◆ DIRECTIONS
From the records below, copy the lines that include "breakpoint".

◆ INPUT DATA

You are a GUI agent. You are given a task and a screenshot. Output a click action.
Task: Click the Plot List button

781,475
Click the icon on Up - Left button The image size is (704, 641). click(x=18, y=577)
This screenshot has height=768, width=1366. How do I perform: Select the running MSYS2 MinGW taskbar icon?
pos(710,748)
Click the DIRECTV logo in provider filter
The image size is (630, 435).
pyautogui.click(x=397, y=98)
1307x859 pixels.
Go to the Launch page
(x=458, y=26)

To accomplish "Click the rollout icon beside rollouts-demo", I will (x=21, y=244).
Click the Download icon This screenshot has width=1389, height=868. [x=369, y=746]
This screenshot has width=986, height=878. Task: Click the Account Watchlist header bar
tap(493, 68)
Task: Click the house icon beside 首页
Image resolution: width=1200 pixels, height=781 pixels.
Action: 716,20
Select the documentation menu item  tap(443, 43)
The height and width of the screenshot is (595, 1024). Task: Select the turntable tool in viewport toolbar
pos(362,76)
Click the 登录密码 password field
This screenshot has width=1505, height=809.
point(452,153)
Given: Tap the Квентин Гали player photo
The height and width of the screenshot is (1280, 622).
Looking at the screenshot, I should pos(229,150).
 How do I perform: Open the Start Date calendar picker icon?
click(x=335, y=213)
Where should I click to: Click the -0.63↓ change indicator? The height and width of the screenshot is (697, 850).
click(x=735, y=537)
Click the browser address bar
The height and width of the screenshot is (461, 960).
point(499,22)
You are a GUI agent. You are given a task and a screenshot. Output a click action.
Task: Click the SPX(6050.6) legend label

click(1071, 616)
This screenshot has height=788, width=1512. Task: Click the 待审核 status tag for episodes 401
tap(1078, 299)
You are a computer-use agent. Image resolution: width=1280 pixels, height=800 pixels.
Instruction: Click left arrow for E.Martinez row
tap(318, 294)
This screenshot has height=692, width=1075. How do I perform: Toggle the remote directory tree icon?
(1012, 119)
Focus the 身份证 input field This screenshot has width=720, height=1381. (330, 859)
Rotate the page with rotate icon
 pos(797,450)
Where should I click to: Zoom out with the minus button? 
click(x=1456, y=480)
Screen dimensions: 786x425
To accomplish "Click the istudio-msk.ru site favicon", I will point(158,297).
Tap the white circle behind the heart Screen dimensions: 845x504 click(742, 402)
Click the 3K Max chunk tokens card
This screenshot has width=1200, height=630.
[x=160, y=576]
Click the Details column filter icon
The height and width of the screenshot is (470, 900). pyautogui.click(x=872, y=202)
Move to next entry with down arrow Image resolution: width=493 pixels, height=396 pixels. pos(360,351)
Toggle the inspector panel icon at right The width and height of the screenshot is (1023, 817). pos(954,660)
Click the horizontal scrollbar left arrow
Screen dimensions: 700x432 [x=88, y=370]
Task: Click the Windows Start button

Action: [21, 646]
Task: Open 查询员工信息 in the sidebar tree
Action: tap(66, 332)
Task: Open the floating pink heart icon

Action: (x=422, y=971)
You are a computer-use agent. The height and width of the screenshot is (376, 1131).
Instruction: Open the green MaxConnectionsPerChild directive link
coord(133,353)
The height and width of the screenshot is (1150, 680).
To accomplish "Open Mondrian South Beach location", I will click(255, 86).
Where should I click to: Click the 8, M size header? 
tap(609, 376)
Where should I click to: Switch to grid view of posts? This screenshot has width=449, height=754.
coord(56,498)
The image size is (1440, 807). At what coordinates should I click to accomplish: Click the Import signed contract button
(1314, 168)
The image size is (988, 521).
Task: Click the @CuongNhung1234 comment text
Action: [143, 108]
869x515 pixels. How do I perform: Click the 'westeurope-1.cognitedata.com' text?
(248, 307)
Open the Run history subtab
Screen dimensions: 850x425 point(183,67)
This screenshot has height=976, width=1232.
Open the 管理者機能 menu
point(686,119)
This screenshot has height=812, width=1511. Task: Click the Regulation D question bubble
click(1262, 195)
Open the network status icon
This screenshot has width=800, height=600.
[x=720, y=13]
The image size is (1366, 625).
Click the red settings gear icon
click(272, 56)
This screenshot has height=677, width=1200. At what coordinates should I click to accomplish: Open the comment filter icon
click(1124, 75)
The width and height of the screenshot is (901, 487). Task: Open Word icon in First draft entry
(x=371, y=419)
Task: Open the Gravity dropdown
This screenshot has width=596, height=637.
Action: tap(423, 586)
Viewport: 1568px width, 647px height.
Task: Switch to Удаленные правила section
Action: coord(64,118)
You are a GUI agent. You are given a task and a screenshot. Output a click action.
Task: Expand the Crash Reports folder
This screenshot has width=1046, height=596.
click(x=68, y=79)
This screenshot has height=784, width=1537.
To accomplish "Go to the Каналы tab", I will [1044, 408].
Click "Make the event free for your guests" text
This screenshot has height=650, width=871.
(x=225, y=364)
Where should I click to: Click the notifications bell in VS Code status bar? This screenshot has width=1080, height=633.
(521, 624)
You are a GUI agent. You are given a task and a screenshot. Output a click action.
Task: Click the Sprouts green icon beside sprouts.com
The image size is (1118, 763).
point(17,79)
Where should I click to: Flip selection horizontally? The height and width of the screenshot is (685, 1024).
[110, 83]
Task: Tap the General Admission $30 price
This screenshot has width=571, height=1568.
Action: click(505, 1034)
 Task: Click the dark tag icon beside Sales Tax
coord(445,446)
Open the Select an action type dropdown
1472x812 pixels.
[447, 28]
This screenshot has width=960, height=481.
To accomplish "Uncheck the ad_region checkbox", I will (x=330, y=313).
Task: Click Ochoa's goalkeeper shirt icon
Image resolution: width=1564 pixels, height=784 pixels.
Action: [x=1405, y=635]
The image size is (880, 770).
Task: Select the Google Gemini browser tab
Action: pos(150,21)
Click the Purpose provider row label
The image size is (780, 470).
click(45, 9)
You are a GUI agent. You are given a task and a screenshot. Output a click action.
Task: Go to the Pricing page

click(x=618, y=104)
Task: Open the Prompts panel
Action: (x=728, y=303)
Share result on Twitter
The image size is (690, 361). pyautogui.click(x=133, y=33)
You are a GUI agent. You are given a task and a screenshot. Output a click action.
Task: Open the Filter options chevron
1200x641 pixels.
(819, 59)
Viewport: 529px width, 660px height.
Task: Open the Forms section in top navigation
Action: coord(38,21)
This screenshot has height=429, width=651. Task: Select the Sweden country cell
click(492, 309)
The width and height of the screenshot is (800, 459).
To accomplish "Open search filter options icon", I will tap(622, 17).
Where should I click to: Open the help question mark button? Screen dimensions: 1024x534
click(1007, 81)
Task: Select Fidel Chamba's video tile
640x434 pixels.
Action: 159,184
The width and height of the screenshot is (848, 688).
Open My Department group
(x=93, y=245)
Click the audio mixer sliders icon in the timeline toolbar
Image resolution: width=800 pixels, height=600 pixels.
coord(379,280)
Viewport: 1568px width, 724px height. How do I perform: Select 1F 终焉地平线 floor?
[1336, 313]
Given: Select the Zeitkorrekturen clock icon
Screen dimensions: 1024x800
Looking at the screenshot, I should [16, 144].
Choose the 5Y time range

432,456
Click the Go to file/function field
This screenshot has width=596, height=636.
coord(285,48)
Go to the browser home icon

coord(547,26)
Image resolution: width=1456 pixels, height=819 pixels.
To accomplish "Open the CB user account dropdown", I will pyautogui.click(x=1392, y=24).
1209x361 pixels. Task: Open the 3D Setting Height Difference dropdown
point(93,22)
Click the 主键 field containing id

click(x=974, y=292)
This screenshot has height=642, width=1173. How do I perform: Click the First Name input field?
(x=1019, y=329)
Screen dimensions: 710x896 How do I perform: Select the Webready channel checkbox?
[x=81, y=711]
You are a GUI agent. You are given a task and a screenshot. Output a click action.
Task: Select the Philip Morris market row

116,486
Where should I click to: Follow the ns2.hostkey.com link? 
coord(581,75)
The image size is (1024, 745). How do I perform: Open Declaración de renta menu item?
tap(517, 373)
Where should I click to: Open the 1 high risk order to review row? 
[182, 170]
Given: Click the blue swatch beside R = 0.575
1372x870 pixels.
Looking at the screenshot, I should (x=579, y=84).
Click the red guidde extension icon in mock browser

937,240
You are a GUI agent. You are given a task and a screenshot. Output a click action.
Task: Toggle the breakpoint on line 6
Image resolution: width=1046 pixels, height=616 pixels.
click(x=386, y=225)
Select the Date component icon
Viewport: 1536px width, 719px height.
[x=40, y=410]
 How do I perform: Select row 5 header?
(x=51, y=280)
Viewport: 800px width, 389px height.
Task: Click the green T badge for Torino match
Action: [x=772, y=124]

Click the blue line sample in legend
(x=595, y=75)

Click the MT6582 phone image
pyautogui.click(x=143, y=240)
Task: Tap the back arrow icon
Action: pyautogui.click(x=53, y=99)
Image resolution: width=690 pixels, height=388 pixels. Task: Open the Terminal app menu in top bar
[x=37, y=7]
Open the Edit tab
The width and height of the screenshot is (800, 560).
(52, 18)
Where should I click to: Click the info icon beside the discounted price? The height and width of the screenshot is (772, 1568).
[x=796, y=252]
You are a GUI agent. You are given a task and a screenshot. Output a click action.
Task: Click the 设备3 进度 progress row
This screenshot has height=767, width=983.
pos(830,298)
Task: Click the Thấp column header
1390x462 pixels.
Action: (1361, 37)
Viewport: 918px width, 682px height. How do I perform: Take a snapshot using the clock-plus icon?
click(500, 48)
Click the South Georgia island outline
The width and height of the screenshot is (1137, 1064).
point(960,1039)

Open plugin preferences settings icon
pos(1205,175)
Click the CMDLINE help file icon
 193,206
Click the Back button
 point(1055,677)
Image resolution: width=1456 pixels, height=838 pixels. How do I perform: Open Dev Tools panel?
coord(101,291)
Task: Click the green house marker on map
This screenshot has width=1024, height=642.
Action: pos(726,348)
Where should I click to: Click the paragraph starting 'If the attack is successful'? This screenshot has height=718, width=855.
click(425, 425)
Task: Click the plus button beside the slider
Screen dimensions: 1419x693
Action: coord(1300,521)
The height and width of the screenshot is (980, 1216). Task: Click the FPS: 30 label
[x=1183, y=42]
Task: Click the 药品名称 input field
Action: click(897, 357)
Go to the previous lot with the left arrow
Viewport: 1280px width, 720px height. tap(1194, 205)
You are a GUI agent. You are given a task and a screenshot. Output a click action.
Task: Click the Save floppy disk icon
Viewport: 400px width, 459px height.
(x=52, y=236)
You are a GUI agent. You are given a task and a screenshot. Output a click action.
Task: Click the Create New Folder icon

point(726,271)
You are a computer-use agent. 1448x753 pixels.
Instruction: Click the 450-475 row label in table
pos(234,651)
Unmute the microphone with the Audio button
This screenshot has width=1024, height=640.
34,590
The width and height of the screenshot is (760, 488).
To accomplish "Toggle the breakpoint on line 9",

◆ TASK RESPONSE
Task: Toggle the breakpoint on line 6
To accomplish "Toggle the breakpoint on line 9",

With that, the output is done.